Question

Which equation represents a hyperbola with a center at (0, 0), a vertex at (−48, 0), and a focus at (50, 0)?

Answer 1

bearing in mind that "a" is the length of the traverse axis, and "c" is the distance from the center to either foci.

we know the center is at (0,0), we know there's a vertex at (-48,0), from the origin to -48, that's 48 units flat, meaning, the hyperbola is a horizontal one running over the x-axis whose a = 48.

we also know there's a focus point at (50,0), that's 50 units from the center, namely c = 50.
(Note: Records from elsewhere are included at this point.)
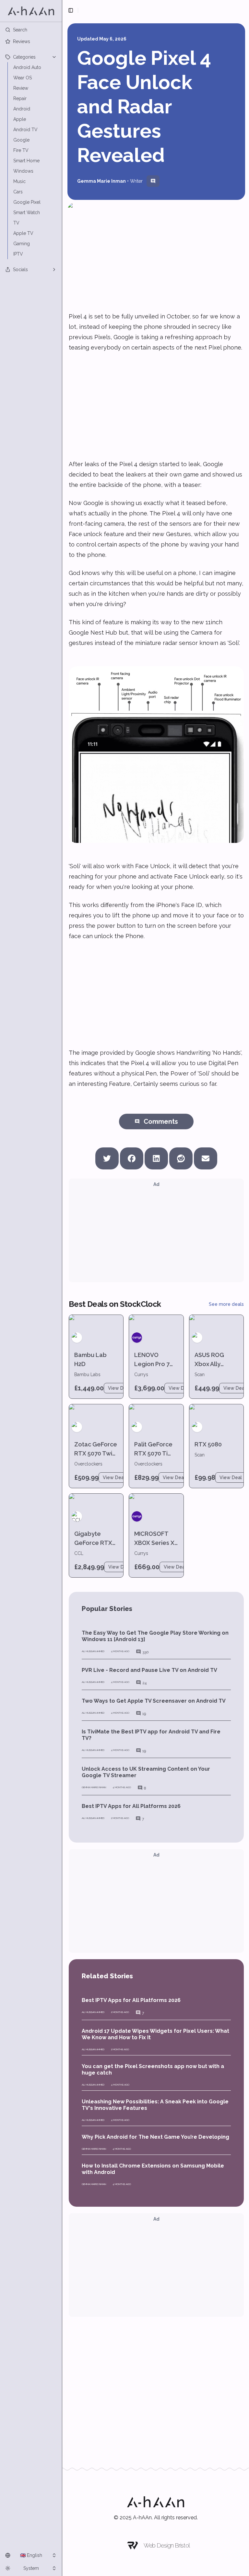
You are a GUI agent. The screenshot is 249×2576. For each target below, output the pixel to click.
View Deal (119, 1388)
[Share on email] (205, 1155)
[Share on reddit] (181, 1155)
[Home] (31, 11)
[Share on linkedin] (156, 1155)
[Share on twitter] (107, 1155)
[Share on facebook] (131, 1155)
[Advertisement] (156, 406)
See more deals (226, 1304)
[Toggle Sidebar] (62, 1288)
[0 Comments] (153, 181)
$\bf \textit{hyperbolas, horizontal traverse axis } \\\\ \cfrac{(x- h)^2}{ a^2}-\cfrac{(y- k)^2}{ b^2}=1 \qquad \begin{cases} center\ ( h, k)\\ vertices\ ( h\pm a, k)\\ c=\textit{distance from}\\ \qquad \textit{center to foci}\\ \qquad \sqrt{ a ^2 + b ^2}\\ \textit{asymptotes}\quad y= k\pm \cfrac{b}{a}(x- h) \end{cases} \\\\[-0.35em] \rule{34em}{0.25pt}$

$\bf \begin{cases} h=0\\ k=0\\ a=48\\ c=50 \end{cases}\implies \cfrac{(x-0)^2}{48^2}-\cfrac{(y-0)^2}{b^2}=1 \\\\\\ c=\sqrt{a^2+b^2}\implies \sqrt{c^2-a^2}=b\implies \sqrt{50^2-48^2}=b \\\\\\ \sqrt{196}=b\implies 14=b~\hspace{3.5em}\cfrac{(x-0)^2}{48^2}-\cfrac{(y-0)^2}{14^2}=1\implies \cfrac{x^2}{48^2}-\cfrac{y^2}{14^2}=1$

Answer 2

Answer:

$\dfrac{x^2}{48^2}-\dfrac{y^2}{14^2}=1$

Step-by-step explanation:

The second selection is the only equation in the group that is satisfied by the vertex points (±48, 0).